Give back only the lines in the records below from the one with "Select Ted size 5 cell" to the one with "The height and width of the screenshot is (819, 1456).", both inclusive, word for word.

● Data records
════════════════════

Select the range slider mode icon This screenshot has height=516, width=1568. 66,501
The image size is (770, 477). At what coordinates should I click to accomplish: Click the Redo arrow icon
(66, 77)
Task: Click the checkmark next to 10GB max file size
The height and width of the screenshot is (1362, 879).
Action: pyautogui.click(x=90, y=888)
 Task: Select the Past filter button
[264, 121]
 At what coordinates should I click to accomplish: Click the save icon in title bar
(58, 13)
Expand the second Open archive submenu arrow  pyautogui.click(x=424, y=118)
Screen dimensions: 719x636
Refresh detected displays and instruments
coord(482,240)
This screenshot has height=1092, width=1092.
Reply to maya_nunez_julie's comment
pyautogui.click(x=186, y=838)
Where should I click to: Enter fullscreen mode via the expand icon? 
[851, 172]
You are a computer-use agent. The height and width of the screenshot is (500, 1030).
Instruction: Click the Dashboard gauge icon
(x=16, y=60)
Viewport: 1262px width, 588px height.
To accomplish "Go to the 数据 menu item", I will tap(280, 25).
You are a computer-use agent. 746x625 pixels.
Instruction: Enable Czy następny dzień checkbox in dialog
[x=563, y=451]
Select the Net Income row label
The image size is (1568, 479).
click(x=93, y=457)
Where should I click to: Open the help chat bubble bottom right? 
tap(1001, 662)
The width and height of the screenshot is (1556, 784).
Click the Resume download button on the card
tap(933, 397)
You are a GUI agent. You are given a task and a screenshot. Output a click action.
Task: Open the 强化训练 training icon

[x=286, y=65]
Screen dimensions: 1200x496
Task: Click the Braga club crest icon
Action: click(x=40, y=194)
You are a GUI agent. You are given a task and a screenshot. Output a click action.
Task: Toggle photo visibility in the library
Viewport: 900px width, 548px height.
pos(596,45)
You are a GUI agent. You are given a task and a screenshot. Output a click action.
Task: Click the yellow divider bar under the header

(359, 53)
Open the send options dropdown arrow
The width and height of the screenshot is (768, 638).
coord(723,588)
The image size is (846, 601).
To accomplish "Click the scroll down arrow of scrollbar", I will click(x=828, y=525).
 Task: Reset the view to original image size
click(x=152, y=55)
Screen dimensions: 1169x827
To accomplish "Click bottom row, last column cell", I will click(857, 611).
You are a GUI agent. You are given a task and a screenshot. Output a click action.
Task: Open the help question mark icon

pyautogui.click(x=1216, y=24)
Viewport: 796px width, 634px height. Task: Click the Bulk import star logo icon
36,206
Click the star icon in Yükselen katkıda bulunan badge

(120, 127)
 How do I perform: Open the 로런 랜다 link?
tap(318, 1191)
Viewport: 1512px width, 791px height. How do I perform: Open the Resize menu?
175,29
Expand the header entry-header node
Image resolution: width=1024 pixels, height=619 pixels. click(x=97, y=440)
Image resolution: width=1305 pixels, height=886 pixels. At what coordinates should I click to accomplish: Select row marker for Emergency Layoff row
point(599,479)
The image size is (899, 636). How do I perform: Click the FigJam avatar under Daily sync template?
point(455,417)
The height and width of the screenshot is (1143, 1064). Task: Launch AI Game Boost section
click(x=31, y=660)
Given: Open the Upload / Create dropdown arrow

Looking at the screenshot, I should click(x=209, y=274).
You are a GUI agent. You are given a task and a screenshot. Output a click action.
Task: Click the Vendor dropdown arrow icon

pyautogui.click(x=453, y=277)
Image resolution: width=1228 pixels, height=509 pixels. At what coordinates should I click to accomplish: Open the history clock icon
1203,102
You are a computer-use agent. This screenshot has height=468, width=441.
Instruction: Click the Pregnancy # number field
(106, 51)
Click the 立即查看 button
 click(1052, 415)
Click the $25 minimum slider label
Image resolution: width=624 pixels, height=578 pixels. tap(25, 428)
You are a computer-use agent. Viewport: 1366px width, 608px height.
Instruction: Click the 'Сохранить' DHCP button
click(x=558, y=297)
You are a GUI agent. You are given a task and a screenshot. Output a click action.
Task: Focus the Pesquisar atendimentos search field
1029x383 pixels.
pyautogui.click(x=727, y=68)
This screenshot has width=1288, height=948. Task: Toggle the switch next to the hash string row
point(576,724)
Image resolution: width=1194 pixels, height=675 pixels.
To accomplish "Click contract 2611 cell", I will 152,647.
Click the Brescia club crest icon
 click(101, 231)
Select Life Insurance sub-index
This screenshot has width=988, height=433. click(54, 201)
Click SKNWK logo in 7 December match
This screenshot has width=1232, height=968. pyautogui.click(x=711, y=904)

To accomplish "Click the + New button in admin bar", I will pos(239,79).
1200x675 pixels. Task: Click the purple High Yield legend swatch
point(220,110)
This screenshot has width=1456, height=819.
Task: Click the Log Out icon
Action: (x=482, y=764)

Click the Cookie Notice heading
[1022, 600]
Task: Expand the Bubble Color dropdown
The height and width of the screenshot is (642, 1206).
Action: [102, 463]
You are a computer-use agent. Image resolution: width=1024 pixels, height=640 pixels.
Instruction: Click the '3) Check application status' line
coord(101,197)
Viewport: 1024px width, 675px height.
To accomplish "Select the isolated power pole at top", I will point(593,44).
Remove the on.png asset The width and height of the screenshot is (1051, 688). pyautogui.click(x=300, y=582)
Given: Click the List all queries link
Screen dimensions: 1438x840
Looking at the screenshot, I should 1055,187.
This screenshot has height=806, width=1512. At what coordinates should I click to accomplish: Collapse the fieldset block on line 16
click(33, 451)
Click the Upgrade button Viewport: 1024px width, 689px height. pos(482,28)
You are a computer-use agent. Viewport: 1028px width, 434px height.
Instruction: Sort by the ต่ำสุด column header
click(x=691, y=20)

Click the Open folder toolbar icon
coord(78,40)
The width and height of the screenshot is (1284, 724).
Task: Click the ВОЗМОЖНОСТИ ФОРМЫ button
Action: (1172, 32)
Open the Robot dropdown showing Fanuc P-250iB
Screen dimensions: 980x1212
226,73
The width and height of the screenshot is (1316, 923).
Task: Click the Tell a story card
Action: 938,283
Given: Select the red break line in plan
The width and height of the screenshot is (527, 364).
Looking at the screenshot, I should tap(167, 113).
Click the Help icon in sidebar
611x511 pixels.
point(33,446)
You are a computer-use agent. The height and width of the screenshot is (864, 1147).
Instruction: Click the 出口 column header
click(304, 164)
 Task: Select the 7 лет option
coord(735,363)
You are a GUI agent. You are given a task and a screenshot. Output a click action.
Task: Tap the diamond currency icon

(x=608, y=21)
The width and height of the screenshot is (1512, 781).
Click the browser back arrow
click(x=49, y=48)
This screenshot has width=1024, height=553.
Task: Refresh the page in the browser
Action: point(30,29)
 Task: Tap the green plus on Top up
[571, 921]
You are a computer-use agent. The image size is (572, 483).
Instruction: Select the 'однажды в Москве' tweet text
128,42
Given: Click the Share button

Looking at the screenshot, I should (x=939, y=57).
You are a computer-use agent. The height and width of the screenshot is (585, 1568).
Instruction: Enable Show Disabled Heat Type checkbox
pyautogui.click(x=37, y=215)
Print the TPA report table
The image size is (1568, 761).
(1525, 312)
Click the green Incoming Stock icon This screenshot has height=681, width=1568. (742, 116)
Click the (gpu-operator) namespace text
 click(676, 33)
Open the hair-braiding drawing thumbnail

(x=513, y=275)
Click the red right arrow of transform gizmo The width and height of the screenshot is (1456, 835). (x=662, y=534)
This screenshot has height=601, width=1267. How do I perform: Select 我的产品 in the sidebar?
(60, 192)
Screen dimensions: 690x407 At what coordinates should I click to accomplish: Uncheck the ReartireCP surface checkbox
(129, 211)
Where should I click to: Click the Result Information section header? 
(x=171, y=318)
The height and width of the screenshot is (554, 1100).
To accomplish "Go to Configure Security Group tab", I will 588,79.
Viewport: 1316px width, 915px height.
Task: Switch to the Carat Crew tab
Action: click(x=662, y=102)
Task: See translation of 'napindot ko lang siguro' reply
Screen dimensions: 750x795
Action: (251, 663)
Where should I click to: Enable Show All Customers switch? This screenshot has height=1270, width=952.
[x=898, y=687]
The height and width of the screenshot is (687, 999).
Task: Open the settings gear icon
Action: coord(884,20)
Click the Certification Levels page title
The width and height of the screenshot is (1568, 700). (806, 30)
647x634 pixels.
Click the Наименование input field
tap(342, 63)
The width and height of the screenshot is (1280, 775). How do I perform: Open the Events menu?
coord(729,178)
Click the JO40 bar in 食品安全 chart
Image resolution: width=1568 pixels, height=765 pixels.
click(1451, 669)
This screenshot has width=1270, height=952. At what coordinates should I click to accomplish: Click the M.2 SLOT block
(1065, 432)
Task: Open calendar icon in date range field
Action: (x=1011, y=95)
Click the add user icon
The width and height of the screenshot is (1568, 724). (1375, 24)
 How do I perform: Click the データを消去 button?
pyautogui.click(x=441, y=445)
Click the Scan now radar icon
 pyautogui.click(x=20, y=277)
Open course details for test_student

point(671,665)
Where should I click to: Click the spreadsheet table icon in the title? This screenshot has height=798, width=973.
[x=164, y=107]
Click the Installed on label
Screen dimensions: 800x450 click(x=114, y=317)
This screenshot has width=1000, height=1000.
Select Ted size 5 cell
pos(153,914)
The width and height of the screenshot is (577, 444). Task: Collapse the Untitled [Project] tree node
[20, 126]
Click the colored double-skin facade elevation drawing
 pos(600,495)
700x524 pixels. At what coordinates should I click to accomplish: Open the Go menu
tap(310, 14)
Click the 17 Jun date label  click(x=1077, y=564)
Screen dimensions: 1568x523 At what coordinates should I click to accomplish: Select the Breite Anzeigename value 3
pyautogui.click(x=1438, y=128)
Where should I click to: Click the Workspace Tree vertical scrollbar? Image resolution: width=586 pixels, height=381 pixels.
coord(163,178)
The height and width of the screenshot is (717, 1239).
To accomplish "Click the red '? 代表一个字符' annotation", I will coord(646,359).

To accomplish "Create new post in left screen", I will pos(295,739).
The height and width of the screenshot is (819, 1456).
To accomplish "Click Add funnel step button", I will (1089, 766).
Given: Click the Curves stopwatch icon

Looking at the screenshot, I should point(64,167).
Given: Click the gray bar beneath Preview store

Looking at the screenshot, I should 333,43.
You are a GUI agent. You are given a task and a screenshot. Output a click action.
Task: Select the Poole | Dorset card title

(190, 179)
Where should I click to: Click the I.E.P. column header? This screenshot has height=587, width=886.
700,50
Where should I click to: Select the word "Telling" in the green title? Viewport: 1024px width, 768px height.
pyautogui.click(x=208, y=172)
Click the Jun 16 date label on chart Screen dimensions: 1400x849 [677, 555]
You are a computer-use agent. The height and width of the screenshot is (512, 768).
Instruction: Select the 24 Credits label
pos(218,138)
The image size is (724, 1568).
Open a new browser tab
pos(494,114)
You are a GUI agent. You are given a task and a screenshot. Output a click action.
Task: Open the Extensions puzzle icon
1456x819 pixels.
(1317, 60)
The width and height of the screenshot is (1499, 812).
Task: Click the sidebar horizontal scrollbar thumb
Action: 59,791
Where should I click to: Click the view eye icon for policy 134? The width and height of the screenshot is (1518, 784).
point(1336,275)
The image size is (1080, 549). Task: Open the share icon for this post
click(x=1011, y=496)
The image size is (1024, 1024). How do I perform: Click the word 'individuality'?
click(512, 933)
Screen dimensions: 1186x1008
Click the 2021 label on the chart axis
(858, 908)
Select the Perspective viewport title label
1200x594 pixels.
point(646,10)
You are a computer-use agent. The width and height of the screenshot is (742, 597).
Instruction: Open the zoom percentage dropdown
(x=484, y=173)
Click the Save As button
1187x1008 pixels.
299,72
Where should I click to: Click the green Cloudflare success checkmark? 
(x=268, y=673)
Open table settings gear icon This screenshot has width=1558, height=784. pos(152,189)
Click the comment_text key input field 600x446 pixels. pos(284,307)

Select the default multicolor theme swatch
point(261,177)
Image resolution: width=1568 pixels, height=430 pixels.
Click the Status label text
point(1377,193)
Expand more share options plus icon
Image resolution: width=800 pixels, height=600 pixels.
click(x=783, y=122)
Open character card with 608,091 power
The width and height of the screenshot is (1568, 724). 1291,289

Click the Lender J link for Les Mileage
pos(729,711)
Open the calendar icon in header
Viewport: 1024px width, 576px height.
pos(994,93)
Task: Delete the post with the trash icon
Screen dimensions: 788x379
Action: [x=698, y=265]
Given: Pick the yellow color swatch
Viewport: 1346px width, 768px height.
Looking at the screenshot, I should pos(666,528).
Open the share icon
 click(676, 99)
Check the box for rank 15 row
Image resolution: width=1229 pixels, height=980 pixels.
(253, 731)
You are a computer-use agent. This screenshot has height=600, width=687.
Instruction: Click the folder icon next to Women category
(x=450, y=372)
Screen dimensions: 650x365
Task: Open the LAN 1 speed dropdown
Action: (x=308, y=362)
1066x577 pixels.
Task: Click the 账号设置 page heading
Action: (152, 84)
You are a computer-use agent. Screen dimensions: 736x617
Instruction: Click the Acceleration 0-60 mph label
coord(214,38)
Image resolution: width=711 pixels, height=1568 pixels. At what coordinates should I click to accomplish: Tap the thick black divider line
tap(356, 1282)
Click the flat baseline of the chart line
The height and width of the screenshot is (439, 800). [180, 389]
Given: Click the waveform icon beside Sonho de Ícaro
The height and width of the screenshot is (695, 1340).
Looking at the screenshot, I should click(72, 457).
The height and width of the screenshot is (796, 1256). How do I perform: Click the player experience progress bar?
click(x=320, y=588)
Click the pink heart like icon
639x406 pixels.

════════════════════

● Expected answer
Select Ted size 5 cell
pos(153,914)
The width and height of the screenshot is (577, 444). Task: Collapse the Untitled [Project] tree node
[20, 126]
Click the colored double-skin facade elevation drawing
 pos(600,495)
700x524 pixels. At what coordinates should I click to accomplish: Open the Go menu
tap(310, 14)
Click the 17 Jun date label  click(x=1077, y=564)
Screen dimensions: 1568x523 At what coordinates should I click to accomplish: Select the Breite Anzeigename value 3
pyautogui.click(x=1438, y=128)
Where should I click to: Click the Workspace Tree vertical scrollbar? Image resolution: width=586 pixels, height=381 pixels.
coord(163,178)
The height and width of the screenshot is (717, 1239).
To accomplish "Click the red '? 代表一个字符' annotation", I will coord(646,359).

To accomplish "Create new post in left screen", I will pos(295,739).
The height and width of the screenshot is (819, 1456).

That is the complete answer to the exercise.